I tried to reduce the number of plugins that are being loaded without significant difference. I checked the code for its own use of sigaltstack, but could not find anything here, so I think it is Go's internal call to change the stack (?).

I there anything else I can provide or try to isolate the issue? For me it seems to happen on a level where my expertise is quite weak. Ideally we find a fix, but knowing why it goes wrong and understanding why this may be a technical limitation would help ease my mind.

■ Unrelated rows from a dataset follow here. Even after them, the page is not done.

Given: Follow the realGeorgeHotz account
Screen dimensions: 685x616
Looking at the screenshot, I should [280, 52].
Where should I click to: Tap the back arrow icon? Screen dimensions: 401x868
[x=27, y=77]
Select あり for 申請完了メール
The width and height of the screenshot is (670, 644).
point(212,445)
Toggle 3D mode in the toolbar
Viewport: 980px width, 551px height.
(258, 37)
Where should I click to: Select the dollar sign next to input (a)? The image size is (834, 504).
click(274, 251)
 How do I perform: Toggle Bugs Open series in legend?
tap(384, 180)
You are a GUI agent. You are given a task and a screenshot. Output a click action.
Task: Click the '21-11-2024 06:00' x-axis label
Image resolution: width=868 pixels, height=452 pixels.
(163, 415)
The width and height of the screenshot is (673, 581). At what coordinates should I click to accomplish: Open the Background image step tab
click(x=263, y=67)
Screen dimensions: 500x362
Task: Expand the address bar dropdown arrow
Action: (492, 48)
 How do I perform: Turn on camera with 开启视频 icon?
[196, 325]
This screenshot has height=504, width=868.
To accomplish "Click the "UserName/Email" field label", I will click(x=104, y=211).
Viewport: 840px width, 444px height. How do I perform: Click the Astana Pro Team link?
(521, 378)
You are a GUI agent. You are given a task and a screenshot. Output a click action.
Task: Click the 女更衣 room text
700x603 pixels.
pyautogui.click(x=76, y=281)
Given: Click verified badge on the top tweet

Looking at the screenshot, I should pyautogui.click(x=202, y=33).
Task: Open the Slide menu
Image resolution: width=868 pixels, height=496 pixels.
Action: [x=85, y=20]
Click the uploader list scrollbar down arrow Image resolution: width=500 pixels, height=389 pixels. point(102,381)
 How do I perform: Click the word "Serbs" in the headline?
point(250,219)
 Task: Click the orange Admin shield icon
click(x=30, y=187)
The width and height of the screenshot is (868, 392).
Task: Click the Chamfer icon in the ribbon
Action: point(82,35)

fzwoch commented 1 year ago

Doing some dtruss work for sigaltstack

 4701/0x5fa3:  sigaltstack(0x0, 0x177B56EF0, 0x0)        = 0 0
 4701/0x5fa3:  sigaltstack(0x177B56EB0, 0x0, 0x0)        = 0 0
 4701/0x5fa4:  fork()        = 0 0
 4701/0x5fa4:  sigaltstack(0x0, 0x177BE6EA0, 0x0)        = 0 0
 4701/0x5fa5:  fork()        = 0 0
 4701/0x5fa5:  sigaltstack(0x0, 0x177C76EA0, 0x0)        = 0 0
 4701/0x5fa5:  sigaltstack(0x177C76E60, 0x0, 0x0)        = 0 0
 4701/0x5fa4:  sigaltstack(0x177BE6E60, 0x0, 0x0)        = 0 0
 4701/0x5fa6:  fork()        = 0 0
 4701/0x5fa6:  sigaltstack(0x0, 0x177D0AEA0, 0x0)        = 0 0
 4701/0x5fa6:  sigaltstack(0x177D0AE60, 0x0, 0x0)        = 0 0
 4701/0x5fa7:  fork()        = 0 0
 4701/0x5fa7:  sigaltstack(0x0, 0x177D9AEA0, 0x0)        = 0 0
 4701/0x5fa7:  sigaltstack(0x177D9AE60, 0x0, 0x0)        = 0 0
 4701/0x5fa8:  fork()        = 0 0
 4701/0x5fa8:  sigaltstack(0x0, 0x177E2AEA0, 0x0)        = 0 0
 4701/0x5f73:  sigaltstack(0x0, 0x16D96A1D0, 0x0)        = 0 0
 4701/0x5f73:  sigaltstack(0x16D96A190, 0x0, 0x0)        = -1 Err#1
 4701/0x5fa8:  sigaltstack(0x177E2AE60, 0x0, 0x0)        = 0 0

sigaltstack seems to fail with errno 1 which seems to be EPERM.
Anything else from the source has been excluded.